Found another piece of Dragonkin lore I'd overlooked in Neite's dialogue and updated appropriately.
I was thinking about the decision to change the makers of Daemonheim from Bilrach to the Kin, and it's actually very liberating for dungeoneering content. Previously, dungeoneering could only exist with Daemonheim and properties that directly branch off of Bilrach's crusade - doing otherwise would be lore-breaking. But now, it's conceivable that any of the unaffiliated Dactyl could have created their own dungeon lab elsewhere in the world. There's much more liberty to create alternate, perhaps completely novel dungeoneering activities and training methods, and I hope the devs eventually take advantage.
I was also looking over my list of sources. Almost every piece of Dragonkin lore we have exists as individual characters' conjectures, common legends, scholars' interpretations. However, there's very little we can pin down. The Kin are still completely shrouded in mystery, and the developers could easily decide that everything we've learned about the Kin up to this point is wrong, because not just the players, but the whole world of Gielinor, is largely in the dark.

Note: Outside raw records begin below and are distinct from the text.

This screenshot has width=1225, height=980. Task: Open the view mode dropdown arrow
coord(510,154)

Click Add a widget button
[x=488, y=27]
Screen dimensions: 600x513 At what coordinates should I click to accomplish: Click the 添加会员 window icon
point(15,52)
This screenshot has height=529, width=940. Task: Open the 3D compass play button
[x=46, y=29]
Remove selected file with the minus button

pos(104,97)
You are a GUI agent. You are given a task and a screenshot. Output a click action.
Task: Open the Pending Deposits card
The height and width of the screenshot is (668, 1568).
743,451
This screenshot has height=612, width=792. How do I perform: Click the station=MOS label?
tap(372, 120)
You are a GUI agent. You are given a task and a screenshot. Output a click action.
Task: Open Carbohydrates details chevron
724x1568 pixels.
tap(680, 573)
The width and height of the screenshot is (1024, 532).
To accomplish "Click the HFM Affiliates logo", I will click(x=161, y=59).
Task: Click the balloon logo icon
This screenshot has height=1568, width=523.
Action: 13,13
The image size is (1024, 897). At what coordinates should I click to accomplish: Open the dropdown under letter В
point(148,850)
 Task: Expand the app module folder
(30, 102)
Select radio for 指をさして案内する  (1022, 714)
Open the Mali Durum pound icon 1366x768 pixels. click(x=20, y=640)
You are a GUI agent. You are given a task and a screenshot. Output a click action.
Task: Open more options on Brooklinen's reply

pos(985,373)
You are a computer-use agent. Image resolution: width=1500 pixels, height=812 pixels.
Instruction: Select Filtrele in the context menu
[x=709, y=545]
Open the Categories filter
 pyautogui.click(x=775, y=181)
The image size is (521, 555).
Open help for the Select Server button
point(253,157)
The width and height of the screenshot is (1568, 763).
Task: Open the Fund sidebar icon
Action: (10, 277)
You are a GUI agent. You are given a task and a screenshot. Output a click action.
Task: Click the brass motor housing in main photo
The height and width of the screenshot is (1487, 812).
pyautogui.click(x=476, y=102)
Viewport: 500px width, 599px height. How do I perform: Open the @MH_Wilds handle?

I think this is what keeps the Kin so compelling. Young gods are getting tiresome, and now there's the expectation that they'll all be implemented as permanent npcs of whom we can ask absolutely anything, and disect all their answers until there's not a shred of obscurity. They've become mundane. Yet the Kin are still unknown, and that makes them even more threatening. They have secrets we might never uncover, and I think that's a good thing.